„Ein LKW macht Theater…und das auf dem Schulhof!“

Da fragt sich so manch einer bestimmt: „Was ist das denn für eine Überschrift?“

Ja genau, das ist nämlich auf dem Schulhof der Karl-Gärtner Schule am Dienstag, 16.5.2023 passiert:

Da stehen ein paar Stühle und Bänke unter dem überdachten Gang zum Verwaltungsgebäude, genau so viele, dass drei Klassen auf einmal Platz finden können. Ein paar Decken liegen für die Kinder der dritten und später vierten Klassen auch schon bereit, denn die „Eisheiligen“ sind auch noch an diesem Tag zu spüren.

Gespannt sitzen alle da und fragen sich: „Na, wo ist denn die Bühne? Heute kommt doch das Theater „Grüne Sosse“ aus Frankfurt.

„Hallo! Ich bin Frederike – LKW Fahrerin, Schauspielerin und Geschichtenerzählerin und nun macht bitte mal die Augen zu und zählt bis 90…“

Ja, und das machen dann fast alle auch. Über den Schulhof hört man ein lautes Motorenbrummen und als sich bei 91 die Augen öffnen, sehen alle einen LKW direkt vor ihre Sitzplätze fahren…. “Tadaaa die Bühne ist da!“

Während sie von klassischer Musik begleitet ihren LKW zur Bühne vorbereitet, klärt Frederike erst einmal auf, dass das weit verbreitete „Truckerklischee“ so gar nicht stimmt und sie viele spannende tolle Menschen auf der Straße und den Raststätten kennengelernt haben, als das Team des Theaters 2020 loszog, um Geschichten zu sammeln.
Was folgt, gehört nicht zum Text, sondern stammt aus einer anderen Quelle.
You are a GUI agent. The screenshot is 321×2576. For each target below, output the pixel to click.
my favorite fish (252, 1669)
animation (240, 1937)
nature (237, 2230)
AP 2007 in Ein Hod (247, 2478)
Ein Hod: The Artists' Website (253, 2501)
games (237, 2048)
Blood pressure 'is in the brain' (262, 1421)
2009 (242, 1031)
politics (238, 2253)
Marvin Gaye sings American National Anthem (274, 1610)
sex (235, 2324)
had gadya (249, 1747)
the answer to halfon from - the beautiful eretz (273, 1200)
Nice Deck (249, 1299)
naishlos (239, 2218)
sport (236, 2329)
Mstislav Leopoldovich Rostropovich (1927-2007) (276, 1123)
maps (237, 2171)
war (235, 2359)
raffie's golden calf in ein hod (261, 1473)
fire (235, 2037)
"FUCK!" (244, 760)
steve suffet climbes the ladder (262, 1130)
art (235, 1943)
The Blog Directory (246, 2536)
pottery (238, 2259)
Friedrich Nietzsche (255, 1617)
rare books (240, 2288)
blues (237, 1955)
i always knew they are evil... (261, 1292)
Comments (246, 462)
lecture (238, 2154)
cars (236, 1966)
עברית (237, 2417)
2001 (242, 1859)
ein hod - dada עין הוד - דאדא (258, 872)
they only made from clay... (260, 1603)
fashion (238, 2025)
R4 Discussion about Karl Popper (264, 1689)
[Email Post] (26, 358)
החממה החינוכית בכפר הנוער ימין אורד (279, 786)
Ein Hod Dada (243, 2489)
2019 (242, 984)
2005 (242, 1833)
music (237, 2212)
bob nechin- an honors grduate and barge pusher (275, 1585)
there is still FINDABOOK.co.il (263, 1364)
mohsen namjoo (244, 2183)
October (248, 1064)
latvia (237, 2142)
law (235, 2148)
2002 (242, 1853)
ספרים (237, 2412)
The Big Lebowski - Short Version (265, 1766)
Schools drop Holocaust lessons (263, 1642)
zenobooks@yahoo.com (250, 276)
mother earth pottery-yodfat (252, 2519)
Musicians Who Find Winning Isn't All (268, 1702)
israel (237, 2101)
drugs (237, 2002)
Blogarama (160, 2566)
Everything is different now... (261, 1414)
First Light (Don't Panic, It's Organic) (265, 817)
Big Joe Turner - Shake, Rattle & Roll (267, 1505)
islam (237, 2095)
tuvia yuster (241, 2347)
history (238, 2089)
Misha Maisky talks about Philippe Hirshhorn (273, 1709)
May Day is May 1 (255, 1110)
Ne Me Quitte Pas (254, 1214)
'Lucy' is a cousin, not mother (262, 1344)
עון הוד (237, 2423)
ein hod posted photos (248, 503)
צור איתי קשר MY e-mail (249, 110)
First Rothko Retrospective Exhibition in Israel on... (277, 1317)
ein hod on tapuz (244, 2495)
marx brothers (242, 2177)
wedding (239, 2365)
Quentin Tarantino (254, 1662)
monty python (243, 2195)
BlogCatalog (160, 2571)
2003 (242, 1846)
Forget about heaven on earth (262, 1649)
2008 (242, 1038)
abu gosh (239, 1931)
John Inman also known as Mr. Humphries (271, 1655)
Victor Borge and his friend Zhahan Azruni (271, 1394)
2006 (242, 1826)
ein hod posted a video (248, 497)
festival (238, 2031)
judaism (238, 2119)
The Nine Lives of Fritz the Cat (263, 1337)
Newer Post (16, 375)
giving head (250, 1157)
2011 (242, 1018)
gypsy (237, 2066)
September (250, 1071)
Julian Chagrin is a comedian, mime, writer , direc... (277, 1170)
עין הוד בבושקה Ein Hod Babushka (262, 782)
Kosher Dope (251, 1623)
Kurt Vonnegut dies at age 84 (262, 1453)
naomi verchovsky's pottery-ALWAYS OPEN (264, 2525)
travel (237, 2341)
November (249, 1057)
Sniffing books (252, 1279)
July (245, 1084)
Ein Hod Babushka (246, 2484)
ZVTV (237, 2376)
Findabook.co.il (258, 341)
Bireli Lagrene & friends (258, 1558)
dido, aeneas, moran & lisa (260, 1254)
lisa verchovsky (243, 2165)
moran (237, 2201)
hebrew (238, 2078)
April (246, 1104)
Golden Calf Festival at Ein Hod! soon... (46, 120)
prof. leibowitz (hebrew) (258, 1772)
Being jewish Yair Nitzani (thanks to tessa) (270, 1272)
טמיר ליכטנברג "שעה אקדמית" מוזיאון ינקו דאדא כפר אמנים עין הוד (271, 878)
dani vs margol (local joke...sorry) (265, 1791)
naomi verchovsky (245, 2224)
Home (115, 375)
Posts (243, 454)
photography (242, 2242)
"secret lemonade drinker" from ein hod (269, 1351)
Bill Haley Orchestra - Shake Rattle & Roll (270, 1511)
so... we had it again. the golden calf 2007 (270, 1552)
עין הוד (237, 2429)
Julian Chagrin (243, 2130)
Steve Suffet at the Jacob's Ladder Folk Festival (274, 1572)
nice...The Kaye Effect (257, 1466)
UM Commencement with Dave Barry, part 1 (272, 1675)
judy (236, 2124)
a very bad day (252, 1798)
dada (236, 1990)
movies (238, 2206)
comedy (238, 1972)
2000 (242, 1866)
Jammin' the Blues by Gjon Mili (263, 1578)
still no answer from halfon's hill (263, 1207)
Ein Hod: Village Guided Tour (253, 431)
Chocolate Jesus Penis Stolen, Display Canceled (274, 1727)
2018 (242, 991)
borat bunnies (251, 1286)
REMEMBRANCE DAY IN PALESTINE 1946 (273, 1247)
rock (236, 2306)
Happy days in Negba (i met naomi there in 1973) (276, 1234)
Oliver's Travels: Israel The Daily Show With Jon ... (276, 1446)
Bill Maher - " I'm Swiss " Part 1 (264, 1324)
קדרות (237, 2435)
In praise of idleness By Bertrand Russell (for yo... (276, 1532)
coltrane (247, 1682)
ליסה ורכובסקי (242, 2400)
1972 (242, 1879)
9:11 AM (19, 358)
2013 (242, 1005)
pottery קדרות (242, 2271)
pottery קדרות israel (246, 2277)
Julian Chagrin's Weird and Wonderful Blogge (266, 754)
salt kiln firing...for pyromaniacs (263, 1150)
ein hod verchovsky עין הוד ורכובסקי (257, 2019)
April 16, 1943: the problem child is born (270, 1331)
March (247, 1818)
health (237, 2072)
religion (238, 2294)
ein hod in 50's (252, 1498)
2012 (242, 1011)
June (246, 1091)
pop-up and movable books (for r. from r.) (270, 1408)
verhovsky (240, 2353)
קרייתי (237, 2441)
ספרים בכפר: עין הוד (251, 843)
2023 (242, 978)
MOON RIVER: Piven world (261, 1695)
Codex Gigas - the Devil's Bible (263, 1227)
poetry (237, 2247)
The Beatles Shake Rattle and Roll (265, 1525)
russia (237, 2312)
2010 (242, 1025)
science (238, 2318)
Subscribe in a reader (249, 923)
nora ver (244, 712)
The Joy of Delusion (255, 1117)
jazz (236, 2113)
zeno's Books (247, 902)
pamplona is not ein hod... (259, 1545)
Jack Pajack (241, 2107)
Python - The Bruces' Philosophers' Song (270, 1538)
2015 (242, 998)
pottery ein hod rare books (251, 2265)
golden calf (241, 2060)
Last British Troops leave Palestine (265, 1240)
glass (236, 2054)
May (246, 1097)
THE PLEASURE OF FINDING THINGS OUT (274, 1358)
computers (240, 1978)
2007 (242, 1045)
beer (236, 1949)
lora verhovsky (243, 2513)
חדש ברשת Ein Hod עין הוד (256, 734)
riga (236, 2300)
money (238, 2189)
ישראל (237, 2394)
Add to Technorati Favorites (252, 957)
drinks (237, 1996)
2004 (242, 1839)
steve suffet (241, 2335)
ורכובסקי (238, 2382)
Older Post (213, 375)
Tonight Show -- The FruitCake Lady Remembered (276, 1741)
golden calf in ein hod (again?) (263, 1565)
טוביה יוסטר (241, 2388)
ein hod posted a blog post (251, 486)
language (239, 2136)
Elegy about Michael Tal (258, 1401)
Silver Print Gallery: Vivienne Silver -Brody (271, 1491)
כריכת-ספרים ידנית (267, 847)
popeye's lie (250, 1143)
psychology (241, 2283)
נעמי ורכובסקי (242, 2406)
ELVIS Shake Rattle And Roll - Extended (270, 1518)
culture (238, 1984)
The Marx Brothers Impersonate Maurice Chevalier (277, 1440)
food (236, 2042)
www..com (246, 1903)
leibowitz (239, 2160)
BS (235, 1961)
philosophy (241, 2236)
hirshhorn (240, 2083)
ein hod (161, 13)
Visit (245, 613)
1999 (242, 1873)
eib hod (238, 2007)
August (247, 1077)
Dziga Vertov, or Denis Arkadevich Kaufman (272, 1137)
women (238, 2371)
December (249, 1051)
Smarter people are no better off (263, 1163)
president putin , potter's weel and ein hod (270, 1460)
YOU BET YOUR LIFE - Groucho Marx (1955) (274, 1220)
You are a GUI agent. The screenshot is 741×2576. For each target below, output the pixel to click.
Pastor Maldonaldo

Während sie selbst auf, vor und in der LKW-Bühne Tee zubereitet, Essen kocht, liest und sich ausruht, beginnt sie mit einer bunten Geschichtensammlung:

Sie erzählt von…

.. Vadim dem feinfühligen, wachenden Ukrainer, der sensationelles Borschtsch auf seinem Gaskocher zubereitet und mit vollem LKW zurück in die Ukraine fuhr um dort zu helfen.

…von Überraschungsgeburtstagspartys der besten Truckerfreunde.

….von Ruth, einer Automechanikerin, Buchhändlerin und Truckerin, die für alles bestens gerüstet ist und nichts missen mag auf ihren langen Reisen.

… von Olec aus Weißrussland, der von Moskau nach Rotterdam unterwegs ist und die Geschichte erzählt, als er mal von einer Lawine in seinem LKW eingeschlossen wurde.

Viele Fotos auf Leinwänden und ein riesiger Flachbildschirm in einer Seekiste, auf dem immer wieder Videosequenzen zu sehen sind, lassen die Geschichten noch lebendiger werden.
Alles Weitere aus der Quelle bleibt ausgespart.